Ajam berharap, ke depan tidak ada lagi kasus perilaku menyimpang di pesantren. Kemenag Jabar juga akan terus meningkatkan pengawasan pada semua pesantren yang ada di Jabar sesuai dengan kewenangan yang dimilikinya.
"Selain itu, kami juga berharap pesantren tidak tertutup, harus membuka diri dari masyarakat. Kalau ada pesantren yang tertutup berada ada apa-apanya. Bisa jadi karena memang ada penyimpangan atau ada hal yang bertentangan dengan konsep negara," papar Ajam.
Untuk meminimalisasi perilaku menyimpang, kata Ajam, pihaknya akan terus melakukan pengawasan ke pondok pesantren. "Untuk di daerah kami memiliki pengawas dan penyuluh. Jadi ujung tombak dalam melakukan pengawas terhadap pesantren adalah pengawas dan penyuluh, sebab mereka yang bersentuhan langsung dengan masyarakat," papar Ajam.

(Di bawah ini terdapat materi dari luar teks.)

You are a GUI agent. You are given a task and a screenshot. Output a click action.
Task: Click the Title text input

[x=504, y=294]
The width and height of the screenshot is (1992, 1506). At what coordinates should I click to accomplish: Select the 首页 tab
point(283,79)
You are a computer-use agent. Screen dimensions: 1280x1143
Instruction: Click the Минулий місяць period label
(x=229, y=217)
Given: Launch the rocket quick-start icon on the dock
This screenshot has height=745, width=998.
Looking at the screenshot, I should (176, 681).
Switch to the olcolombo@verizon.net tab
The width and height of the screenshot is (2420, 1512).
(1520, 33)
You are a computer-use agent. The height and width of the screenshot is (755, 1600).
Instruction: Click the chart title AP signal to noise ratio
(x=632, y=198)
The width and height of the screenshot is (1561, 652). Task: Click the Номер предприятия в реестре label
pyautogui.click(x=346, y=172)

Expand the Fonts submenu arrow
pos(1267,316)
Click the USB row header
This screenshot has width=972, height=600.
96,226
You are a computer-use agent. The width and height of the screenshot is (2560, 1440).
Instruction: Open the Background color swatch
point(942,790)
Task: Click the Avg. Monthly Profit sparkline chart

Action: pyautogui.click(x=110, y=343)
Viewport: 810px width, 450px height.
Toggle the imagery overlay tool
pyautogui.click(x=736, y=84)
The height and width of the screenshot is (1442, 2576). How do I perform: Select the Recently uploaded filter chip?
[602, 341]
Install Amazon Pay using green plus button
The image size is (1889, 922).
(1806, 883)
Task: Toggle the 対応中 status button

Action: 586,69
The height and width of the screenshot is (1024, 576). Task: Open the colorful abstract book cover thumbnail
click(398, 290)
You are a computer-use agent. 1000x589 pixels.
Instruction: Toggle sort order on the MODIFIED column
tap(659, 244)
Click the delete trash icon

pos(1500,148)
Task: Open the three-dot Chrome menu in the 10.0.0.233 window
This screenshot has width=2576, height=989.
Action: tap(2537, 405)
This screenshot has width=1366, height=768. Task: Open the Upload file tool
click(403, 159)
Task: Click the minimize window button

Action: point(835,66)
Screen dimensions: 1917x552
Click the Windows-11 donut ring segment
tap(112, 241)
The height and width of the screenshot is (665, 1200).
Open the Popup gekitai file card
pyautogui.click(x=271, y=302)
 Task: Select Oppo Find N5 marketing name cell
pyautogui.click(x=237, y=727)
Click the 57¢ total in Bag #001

Saat ditanya soal kasus pelecehan di lingkungan pesantren, Ajam juga meminta pada masyarakat untuk tidak lantas mempercayai kasus-kasus yang memojokan pesantren. Karena, kasus tersebut tak selamanya benar. Tapi, masih ada hoaks yang mendiskreditkan pondok pesantren.
"Belum lama ini ada yang menginformasikan bahwa di pesantren A ada kasus pelecehan seksual, korbannya puluhan. Padahal setelah dicek, itu hanya pertengkaran rumah tangga. Setelah dicek pihak kepolisian memang kasusnya tidak terbukti," paparnya.
Menurutnya, jika memang terbukti ada penyimpangan, maka pihak berwenang pun akan ikut serta untuk menyelesaikannya. Misalnya pihak kepolisian akan membantu menyelesaikan jika ada kasus atau jika ada hal-hal yang melanggar aturan atau norma.
Saat ditanya soal tips memilih pesantren, agar masyarakat memilihnya dengan tepat, Ajam mengatakan masyarakat harus memilih pesantren yang jelas kurikulumnya dan lembaganya tidak tertutup. Artinya, terbuka pada masyarakat.
Sementara menurut Rektor Institut Agama Islam Latifah Mubarokiyah (IAILM) Dr. H. Asep Salahudin, adanya kasus pelecehan seksual yang terjadi di pondok pesantren merupakan tamparan keras bagi institusi pendidikan khususnya pendidikan agama Islam.
"Kejadian ini sangat disesalkan, apalagi di lembaga pendidikan Islam. Di satu sisi lembaga ini yang mengajarkan ilmu agama, di satu sisi yang melakukan hal yang tak pantas. Ini kan ironi," kata Asep belum lama ini.
Kejadian pelecehan seksual ini, kata dia, sering terulang di lembaga pendidikan Islam. Oleh sebab itu, menurut Asep perlu ada reorientasi kurikulum di pesantren dan evaluasi menyeluruh.
Selama ini, pendidikan di pesantren memang cenderung tertutup. Ada juga doktrin sami'na wa atho'na, yakni harus patuh dan turut pada perintah ustadnya.
Oleh sebab itu, kata dia, selain reorientasi kurikulum juga harus ada pengawasan yang ketat. Tidak hanya pengawasan dari dalam saja tapi juga dari luar, salah satu contohnya orangtua siswa.
"Harus banyak orang yang terlibat dalam pengawasan ini dari pihak luar. Dengan adanya pengawasan banyak pihak, akan semakin terbuka dan hal yang menyimpang bisa diminimalisasi," kata Asep.